Dire la vérité au malade1

 malade

par le Dr Roger BORY

 

 

Pierre, la cinquantaine, a des douleurs dans le ventre et il a constaté du sang dans ses selles ; on lui demande d’entrer en clinique pour faire des examens et il déclare : « Docteur, il ne faudra rien me cacher, je veux tout savoir », exprimant par-là sa crainte d’une maladie grave.

 

Le mari de Simone est hospitalisé depuis quelques jours ; il a beaucoup maigri et il faut le transfuser ; après la visite, elle sort de la chambre et vient supplier : « S’il a un cancer, il ne faut pas le lui dire ; il ne le supporterait pas et se laisserait aller ».

 

Si ces réactions que l’on entend souvent expriment à chaud l’angoisse légitime devant une maladie grave qui rappelle notre finitude, elles posent aussi au médecin une question parfois éludée mais toujours présente à son esprit : doit-on dire la vérité à la personne malade, ou plutôt, quelle vérité partager avec elle ?

 

 

De la théorie à la pratique

 

Cette question peut être l’objet de débats théoriques passionnants.

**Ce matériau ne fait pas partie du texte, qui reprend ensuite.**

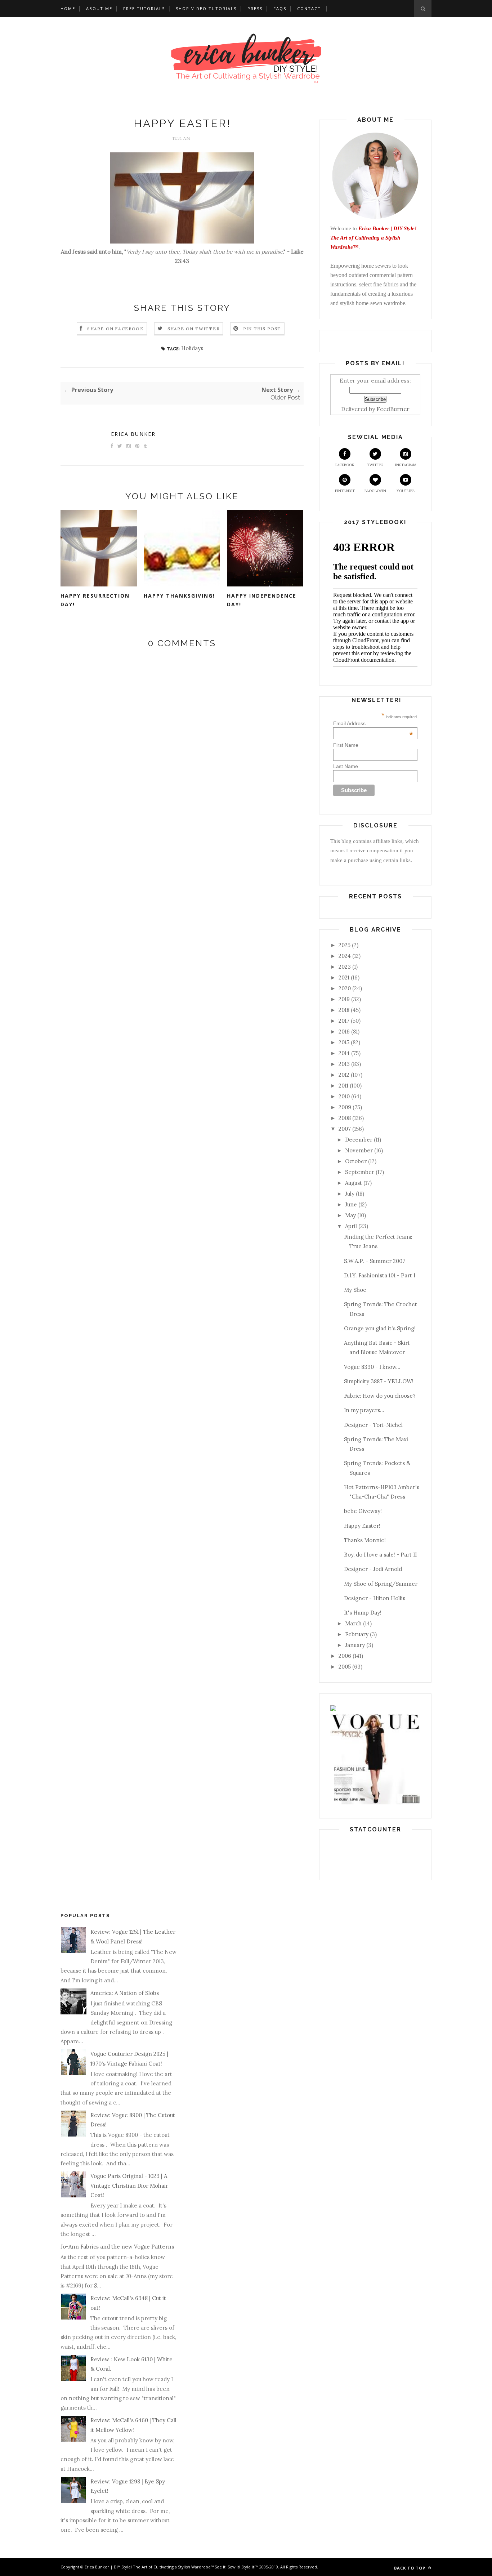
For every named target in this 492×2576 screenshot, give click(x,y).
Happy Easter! (362, 1525)
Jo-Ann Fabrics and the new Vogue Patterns (117, 2246)
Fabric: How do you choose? (380, 1395)
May (350, 1215)
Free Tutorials (144, 8)
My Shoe (355, 1289)
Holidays (192, 348)
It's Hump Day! (362, 1612)
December (358, 1139)
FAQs (279, 8)
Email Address (373, 723)
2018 (344, 1009)
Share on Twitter (193, 328)
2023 (345, 966)
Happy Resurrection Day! (95, 600)
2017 (344, 1020)
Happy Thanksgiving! (179, 595)
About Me (99, 8)
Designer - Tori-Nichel (373, 1424)
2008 (345, 1118)
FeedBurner (393, 408)
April (351, 1226)
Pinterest (345, 490)
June (351, 1204)
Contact (309, 8)
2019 (344, 999)
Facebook (344, 465)
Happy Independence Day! (261, 600)
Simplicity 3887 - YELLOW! (378, 1381)
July (349, 1193)
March (353, 1623)
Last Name (345, 766)
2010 (344, 1096)
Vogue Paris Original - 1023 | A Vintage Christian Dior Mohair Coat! (129, 2185)
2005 (345, 1666)
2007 (345, 1128)
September (359, 1172)
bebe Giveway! (363, 1511)
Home (68, 8)
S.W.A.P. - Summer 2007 (374, 1261)
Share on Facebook (115, 328)
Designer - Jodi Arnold (373, 1569)
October (356, 1161)
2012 (344, 1074)
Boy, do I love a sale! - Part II (380, 1554)
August (353, 1182)
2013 (344, 1064)
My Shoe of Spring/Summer (380, 1583)
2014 (344, 1053)
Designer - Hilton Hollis (374, 1598)
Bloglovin (375, 490)
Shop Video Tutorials (206, 8)
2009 (345, 1107)
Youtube (406, 490)
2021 (344, 977)
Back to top (410, 2568)
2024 (345, 955)
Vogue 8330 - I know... (372, 1366)
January (355, 1645)
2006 (345, 1655)
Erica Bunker (133, 433)
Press (255, 8)
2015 (344, 1042)
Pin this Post (262, 328)
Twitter (375, 465)
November (359, 1150)
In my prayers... (364, 1410)
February (356, 1634)
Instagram (405, 465)
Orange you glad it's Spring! (380, 1328)
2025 (344, 945)
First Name (345, 745)
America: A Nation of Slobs (124, 1993)
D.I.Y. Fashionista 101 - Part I (379, 1275)
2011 (343, 1085)
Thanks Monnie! (365, 1540)
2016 (344, 1031)
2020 (345, 988)
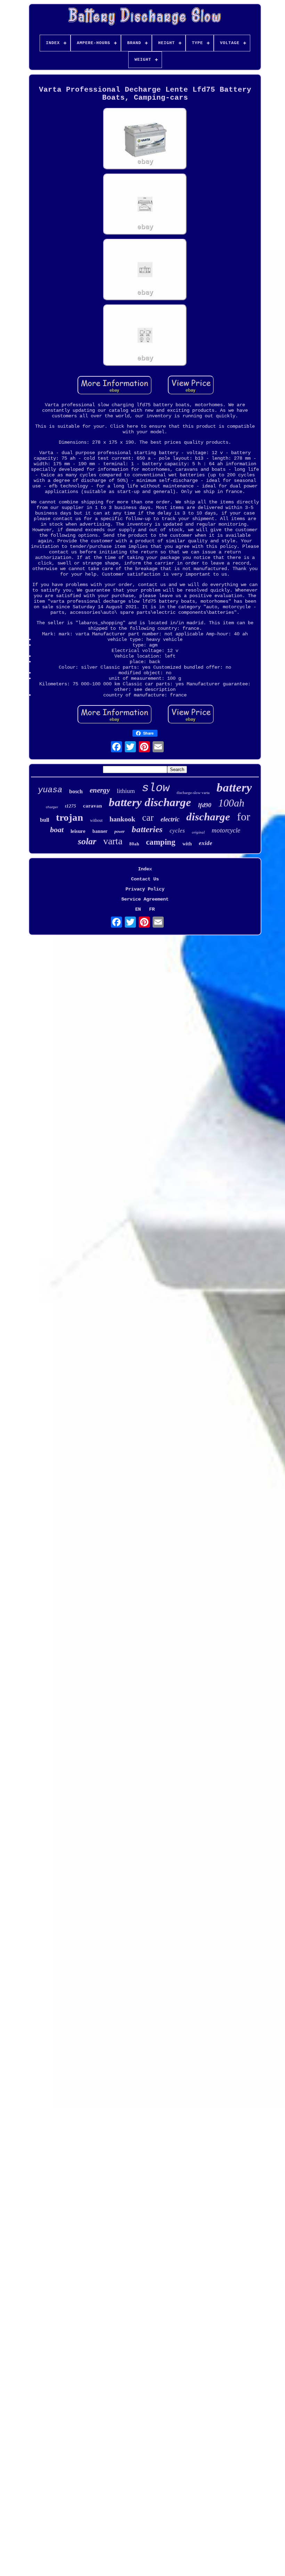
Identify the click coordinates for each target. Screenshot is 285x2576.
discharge (208, 817)
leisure (78, 831)
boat (57, 829)
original (198, 832)
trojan (69, 817)
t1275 (70, 806)
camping (161, 842)
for (243, 816)
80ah (134, 843)
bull (44, 820)
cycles (177, 830)
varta (112, 841)
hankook (122, 819)
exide (205, 843)
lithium (126, 790)
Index (145, 869)
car (148, 817)
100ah (231, 803)
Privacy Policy (144, 889)
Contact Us (145, 879)
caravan (92, 806)
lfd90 (204, 805)
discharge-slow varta (193, 793)
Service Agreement (145, 899)
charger (52, 807)
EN (138, 909)
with (187, 843)
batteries (147, 829)
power (119, 831)
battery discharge (150, 802)
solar (87, 841)
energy (100, 790)
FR (152, 909)
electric (170, 819)
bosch (76, 791)
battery (234, 787)
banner (99, 831)
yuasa (50, 790)
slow (156, 788)
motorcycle (226, 830)
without (96, 820)
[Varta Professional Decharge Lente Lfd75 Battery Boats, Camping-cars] (144, 139)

Mais dans la pratique quotidienne, elle est difficile pour le médecin car les réponses qu’il apporte dépendent à la fois de son attitude personnelle face à la maladie et à la mort, de sa perception de la personne malade et du respect qu’il lui doit. Avant d’apporter quelques éléments de réflexion, qui ne sont, à un moment donné de sa vie, que l’approche de l’auteur de ces lignes, régulièrement confronté à cette question, il paraît important d’essayer de prendre la mesure de ce que représente la maladie grave susceptible d’entraîner la mort, non seulement pour la personne malade, mais aussi pour son entourage familial et pour le médecin lui-même.

 

 

Du diagnostic au pronostic

 

La première tâche qui s’impose au médecin est d’établir un diagnostic, de préciser la ou les causes de la maladie. A partir du diagnostic, il va pouvoir conseiller un ou des traitements. A partir du diagnostic et des traitements possibles, il pourra évaluer le pronostic, c’est-à-dire l’évolution prévisible en terme de qualité et de durée de vie. Cette démarche engage la responsabilité du médecin de qui l’on attend avant tout de ne se tromper, ni de diagnostic, ni de traitement. L’autre aspect du rôle du médecin est de faire accepter les traitements qui paraissent les plus adaptés. Parfois, un choix est nécessaire, ce qui n’est possible que dans le dialogue et la confiance mutuelle.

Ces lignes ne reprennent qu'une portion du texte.